Eur J Surg Oncol. 2024 May 7;50(7):108384. doi: 10.1016/j.ejso.2024.108384. Online ahead of print.

Abstract

Locally advanced or recurrent prostate cancer which invades adjacent pelvic organs, bone or other soft tissue structures is a rare situation. This study aimed to report the outcomes of ten consecutive patients who underwent total pelvic exenteration for prostate cancer at a high-volume specialist centre. Two patients had locally advanced primary tumours, while eight had locally recurrent prostate cancer. Median operating time, blood loss, ICU stay, and hospital stay was 12.2 h (range 9.6-13.8), 2500 ml (500-3000), 4.5 days (2-7) and 36 days (21-78), respectively.
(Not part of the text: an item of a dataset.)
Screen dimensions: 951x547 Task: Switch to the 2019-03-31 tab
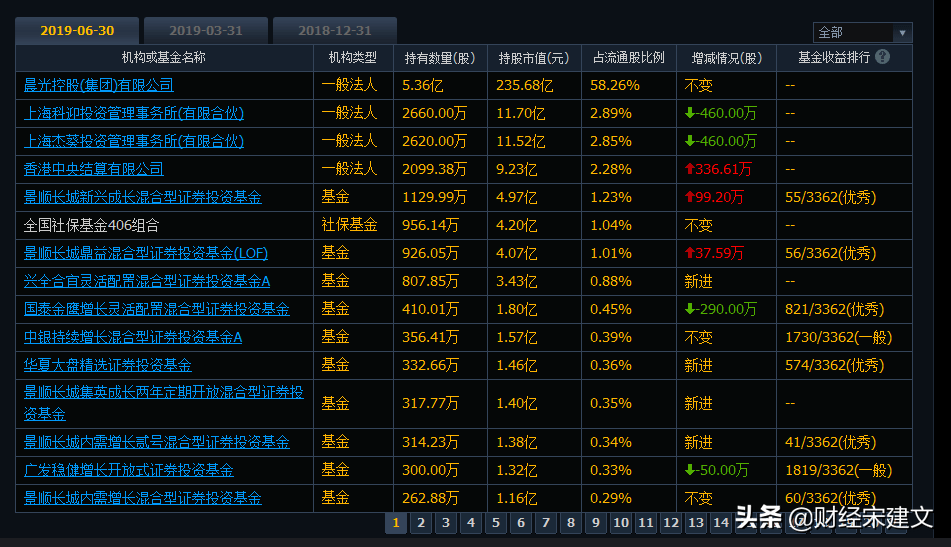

There was no inpatient, 30-day, or 90-day mortality. Six patients developed a Clavien-Dindo III complication. R0 resection was achieved in eight patients. Median follow up was 16 months (range 2-77). At last follow up, five patients were alive without disease. These findings suggest that pelvic exenteration for locally advanced and recurrent prostate cancer is safe and represents a potentially curative treatment option for highly selected patients.

Keywords: Pelvic exenteration; Prostate cancer.